* Work required
Take the line that contains "You are a computer-use agent. The" as the first and the last line of the material as the final one; set down exactly the lines in that span.
BEGIN Records provided
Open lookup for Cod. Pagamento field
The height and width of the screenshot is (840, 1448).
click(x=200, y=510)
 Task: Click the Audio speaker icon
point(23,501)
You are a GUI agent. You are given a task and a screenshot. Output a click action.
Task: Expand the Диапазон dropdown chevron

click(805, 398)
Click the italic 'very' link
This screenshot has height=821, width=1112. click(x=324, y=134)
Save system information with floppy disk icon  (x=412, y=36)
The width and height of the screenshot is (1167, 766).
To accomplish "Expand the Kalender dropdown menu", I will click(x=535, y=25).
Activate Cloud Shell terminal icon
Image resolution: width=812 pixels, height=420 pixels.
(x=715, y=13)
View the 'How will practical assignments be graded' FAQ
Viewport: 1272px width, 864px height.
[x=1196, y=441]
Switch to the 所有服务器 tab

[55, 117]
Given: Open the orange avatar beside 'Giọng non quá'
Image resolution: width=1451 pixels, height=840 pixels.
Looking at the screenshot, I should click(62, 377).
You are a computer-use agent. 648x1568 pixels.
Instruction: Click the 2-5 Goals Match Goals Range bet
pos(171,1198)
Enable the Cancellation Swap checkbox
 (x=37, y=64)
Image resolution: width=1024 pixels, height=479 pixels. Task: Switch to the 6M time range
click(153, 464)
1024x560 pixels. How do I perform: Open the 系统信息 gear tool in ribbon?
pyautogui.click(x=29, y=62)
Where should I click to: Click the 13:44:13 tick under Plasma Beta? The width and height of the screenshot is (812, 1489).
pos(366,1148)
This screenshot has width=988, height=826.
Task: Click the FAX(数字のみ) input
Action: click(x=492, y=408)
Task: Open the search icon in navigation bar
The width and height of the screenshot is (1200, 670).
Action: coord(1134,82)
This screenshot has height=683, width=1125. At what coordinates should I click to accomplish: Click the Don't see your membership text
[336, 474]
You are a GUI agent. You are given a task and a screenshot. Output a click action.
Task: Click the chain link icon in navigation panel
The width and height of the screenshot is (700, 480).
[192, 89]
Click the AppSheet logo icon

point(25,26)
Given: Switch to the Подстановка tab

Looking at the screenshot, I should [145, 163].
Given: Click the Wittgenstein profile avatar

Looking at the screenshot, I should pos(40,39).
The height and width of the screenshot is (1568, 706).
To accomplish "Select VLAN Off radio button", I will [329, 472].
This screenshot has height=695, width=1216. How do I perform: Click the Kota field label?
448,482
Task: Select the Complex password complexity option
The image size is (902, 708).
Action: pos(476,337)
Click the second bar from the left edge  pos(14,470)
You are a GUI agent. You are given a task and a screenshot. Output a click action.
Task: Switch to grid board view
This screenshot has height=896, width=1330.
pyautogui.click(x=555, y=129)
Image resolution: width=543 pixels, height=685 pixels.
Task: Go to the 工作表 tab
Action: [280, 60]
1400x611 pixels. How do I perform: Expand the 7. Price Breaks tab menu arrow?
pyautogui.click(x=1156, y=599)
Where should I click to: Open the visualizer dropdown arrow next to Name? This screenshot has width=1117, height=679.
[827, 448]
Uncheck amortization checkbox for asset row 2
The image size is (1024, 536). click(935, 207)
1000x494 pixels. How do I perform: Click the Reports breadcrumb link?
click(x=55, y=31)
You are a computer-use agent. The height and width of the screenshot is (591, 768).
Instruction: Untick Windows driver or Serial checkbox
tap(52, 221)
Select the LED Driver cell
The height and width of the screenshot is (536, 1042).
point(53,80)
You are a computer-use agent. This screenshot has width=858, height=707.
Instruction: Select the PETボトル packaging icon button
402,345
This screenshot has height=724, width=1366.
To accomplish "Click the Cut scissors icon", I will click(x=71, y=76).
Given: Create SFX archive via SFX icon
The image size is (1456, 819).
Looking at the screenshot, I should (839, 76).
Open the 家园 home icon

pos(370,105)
END Records provided
* Response to this exercise
You are a computer-use agent. The height and width of the screenshot is (591, 768).
Instruction: Untick Windows driver or Serial checkbox
tap(52, 221)
Select the LED Driver cell
The height and width of the screenshot is (536, 1042).
point(53,80)
You are a computer-use agent. This screenshot has width=858, height=707.
Instruction: Select the PETボトル packaging icon button
402,345
This screenshot has height=724, width=1366.
To accomplish "Click the Cut scissors icon", I will click(x=71, y=76).
Given: Create SFX archive via SFX icon
The image size is (1456, 819).
Looking at the screenshot, I should (839, 76).
Open the 家园 home icon

pos(370,105)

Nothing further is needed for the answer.